3. Selection of comparable companies

Best comparables: Selecting the most appropriate comparable companies is essential for determining the discount rate as the companies chosen will influence key inputs into the calculation of the cost of capital. It is more appropriate to select specific comparable companies over generic sector averages. Focus on selecting the ‘best’ comparable companies as opposed to trying to find exact matches – and ensure you do not cherry-pick.

Screening criteria: Consider business description, geography, size, margins, profitability, growth prospects, risk attributes and product mix when screening, and document and justify your selections. Regularly review the comparable companies to ensure that market changes are reflected in your selection.
 

4. Impact of IFRS 16 Leases

It is important to consider the impact of IFRS 16 leases on the carrying value and calculation of the recoverable amount, even when the audited entity reports under UK GAAP. An IFRS 16 discount rate is typically lower than a non-IFRS 16 discount rate, especially in sectors with a high proportion of leased assets, such as retail. Using an IFRS 16 discount rate on non-IFRS 16 cash flows, and vice versa, can lead to inappropriate conclusions.

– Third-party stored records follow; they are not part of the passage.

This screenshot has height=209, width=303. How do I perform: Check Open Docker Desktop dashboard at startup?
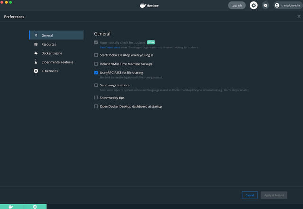pos(96,107)
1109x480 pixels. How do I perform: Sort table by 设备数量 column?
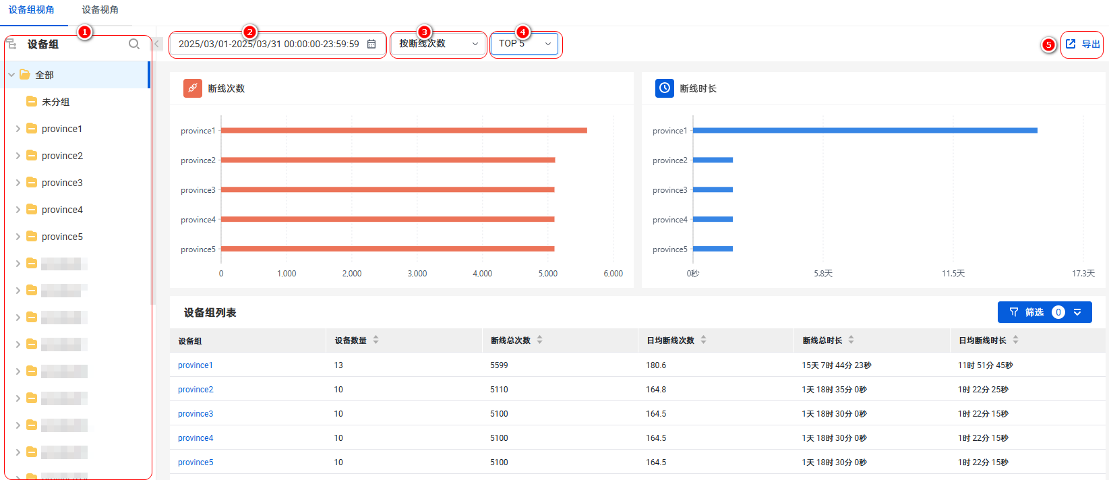[376, 340]
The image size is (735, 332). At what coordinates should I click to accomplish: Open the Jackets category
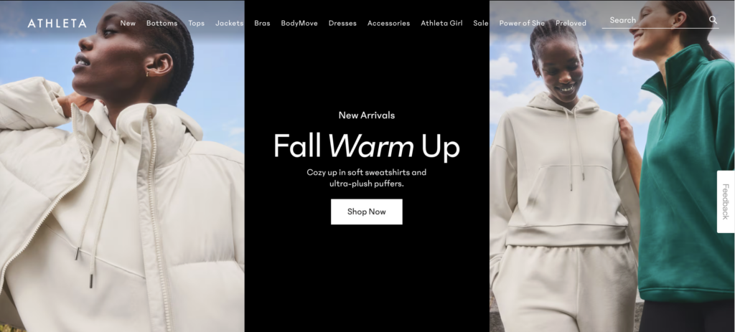229,23
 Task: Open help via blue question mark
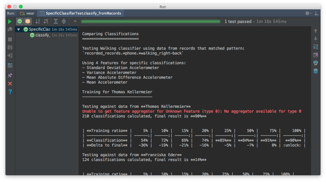(x=10, y=92)
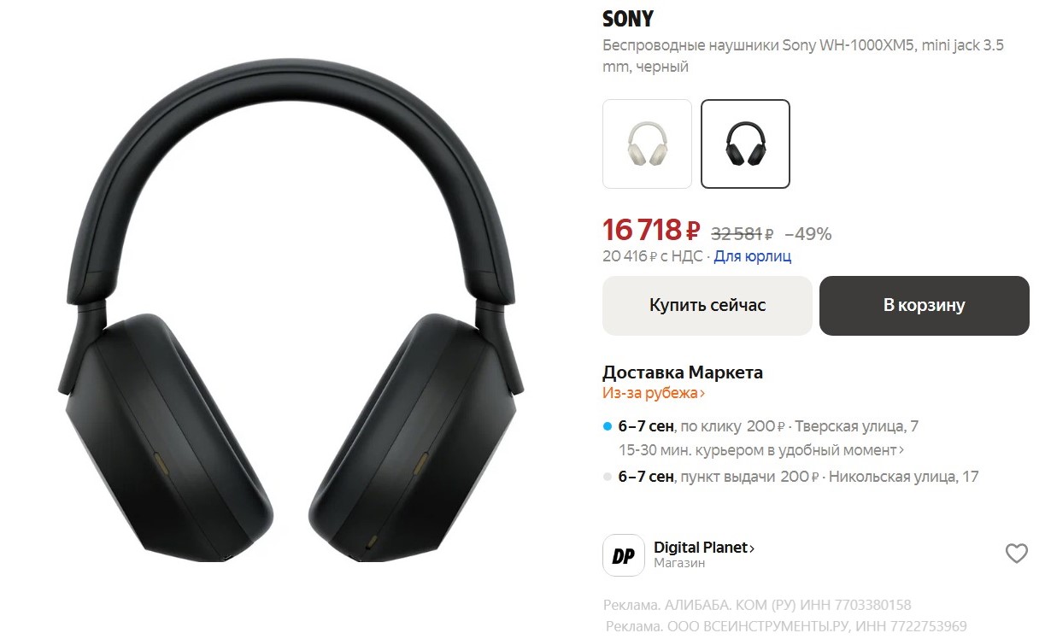The height and width of the screenshot is (639, 1051).
Task: Click the Магазин label under Digital Planet
Action: 679,564
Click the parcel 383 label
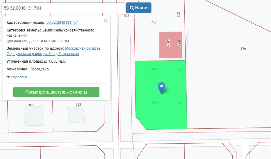The width and height of the screenshot is (271, 159). 78,105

Correct discount rate: Use an IFRS 16 discount rate where the underlying forecasts are based on IFRS 16 cash flows and adjust for any non-IFRS 16 cash flows to avoid an incorrect assessment of the recoverable amount.

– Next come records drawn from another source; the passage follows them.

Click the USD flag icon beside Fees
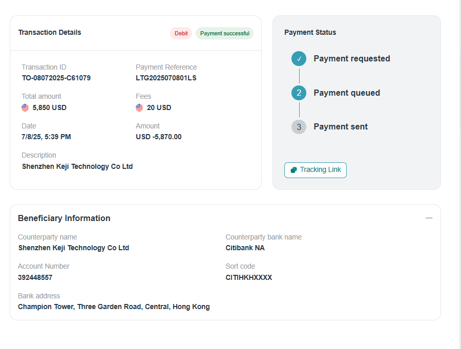 (139, 107)
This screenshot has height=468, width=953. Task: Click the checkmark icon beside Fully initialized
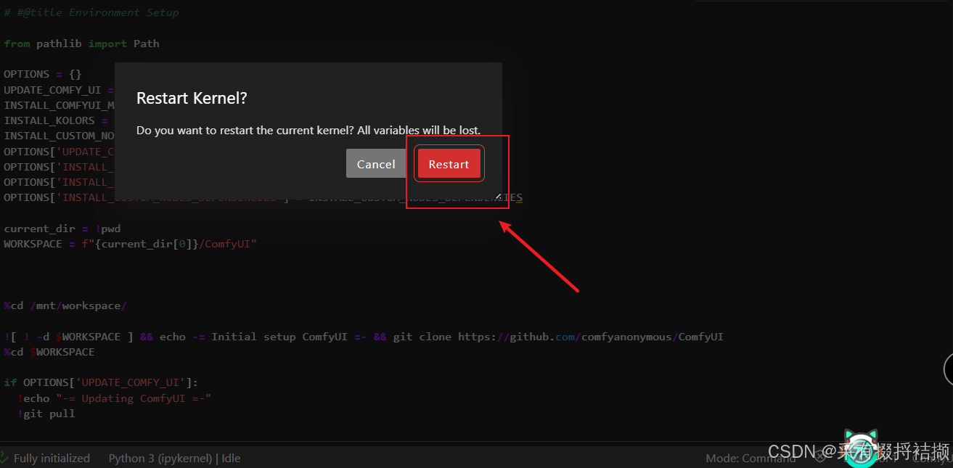pyautogui.click(x=5, y=458)
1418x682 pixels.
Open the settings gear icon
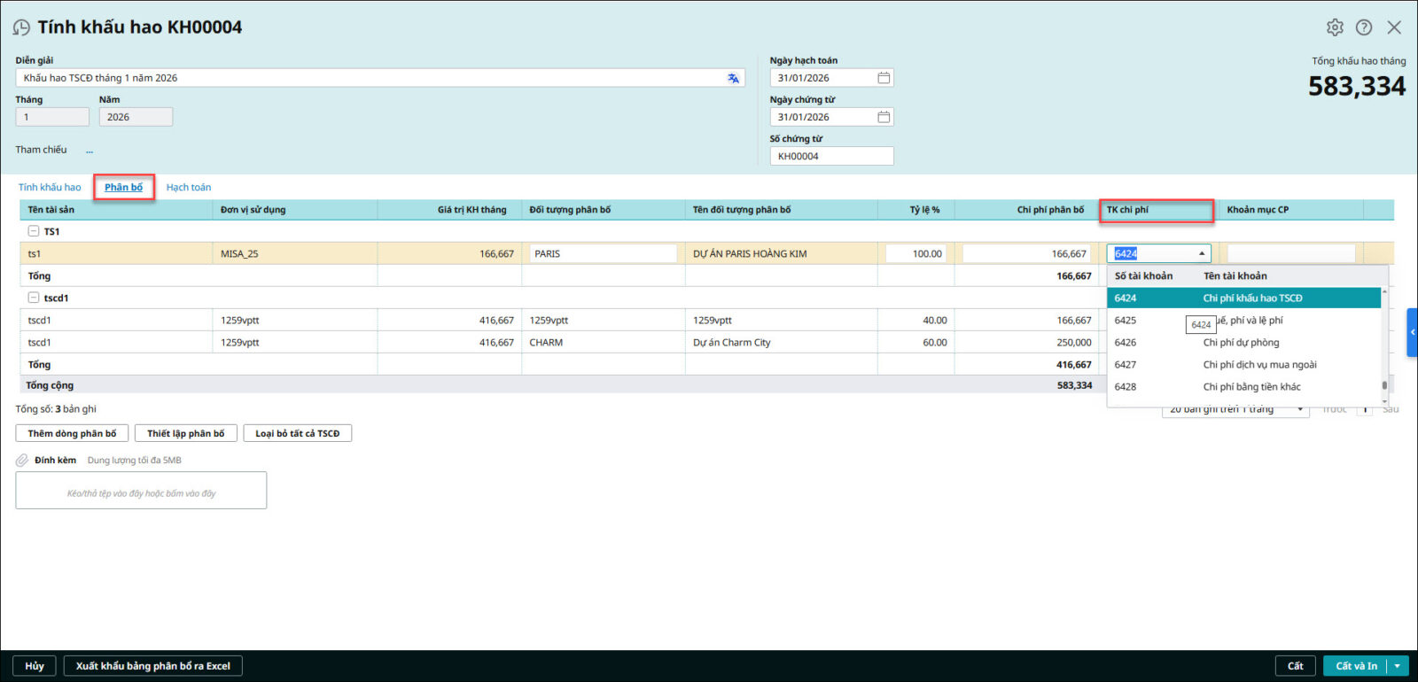1335,27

Cash flow impact: Lease expenses are not included in IFRS 16 cash flows for existing leases as these are financing cash flows. However, consideration must be given to cash flows relating to the renewal of leases, particularly into perpetuity, and the cash flows should be adjusted accordingly.

Composition of carrying amount: For entities that report under IFRS, include the carrying amount of the right of use assets as a directly attributable asset or a share of corporate assets.
 

5. Tax considerations

Consistent discount rates: Apply pre-tax discount rates to pre-tax cash flows and post-tax discount rates to post-tax cash flows to avoid inconsistencies and methodological errors in the calculation of the recoverable amount. Pre-tax discount rate inputs are not observable, so it is common practice to calculate the recoverable amount on a post-tax basis and then use iteration to determine the implied pre-tax discount rate for disclosure purposes.

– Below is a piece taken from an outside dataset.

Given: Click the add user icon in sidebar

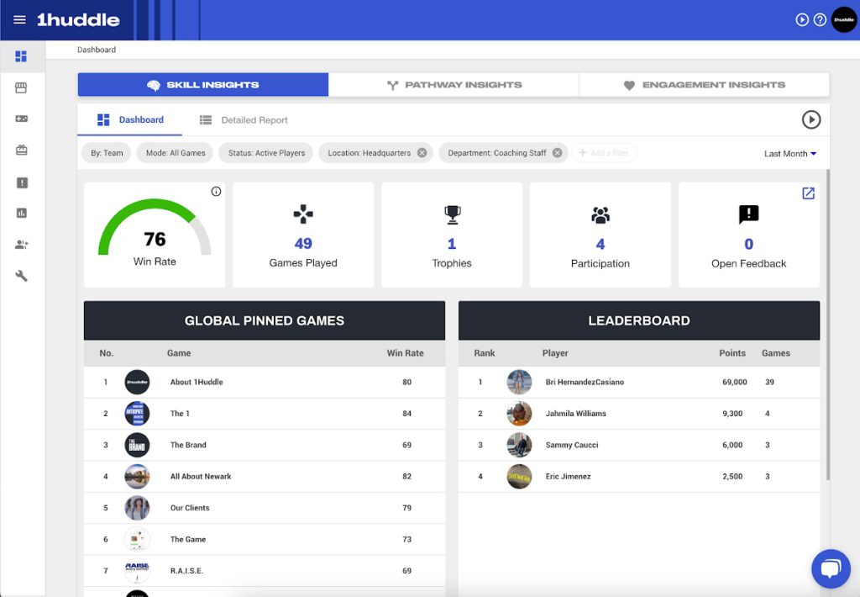Looking at the screenshot, I should 21,245.
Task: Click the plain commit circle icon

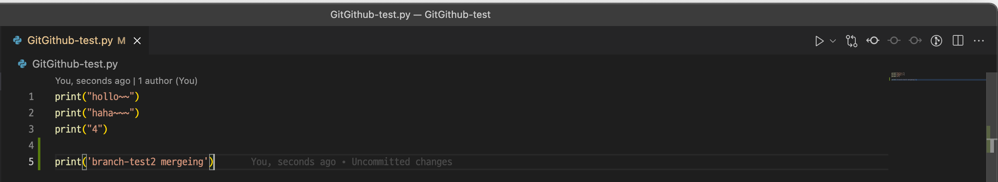Action: (x=894, y=41)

Tax losses: Do not use brought forward tax losses in a value in use calculation of the recoverable amount as this will overstate the recoverable amount. The use of brought forward tax losses is not permitted for the purpose of impairment testing, as the 'value' of them is in the deferred tax asset (IAS 12) and not in the CGU itself.

Additional reminders

  • Cash flows: The risk of variability in cash flows should be reflected either in the cash flows themselves or in the discount rate.  It is important not to count the same risks twice. Best practice is to risk adjust the cash flows as much as possible. Remember, the terminal value reflects the cash flows into perpetuity so should reflect a ‘steady state’.
  • Documentation: Ensure all assumptions are well documented and consistently applied.
  • Compliance: Confirm compliance with the latest regulatory and reporting standards. Ensure cash flows included in the value in use are allowed under IAS 36.
  • Board approval: Ensure cash flows reflect board-approved budgets.
  • Impairment: The recoverable amount is higher of value in use or fair value less costs to disposal. Consider both for determining the recoverable amount when concluding on the appropriate quantum of an impairment.

If you feel you need extra support to prepare the impairment test, or any part thereof, we recommend consulting an experienced valuation expert to ensure the test is prepared accurately and meets the required standards.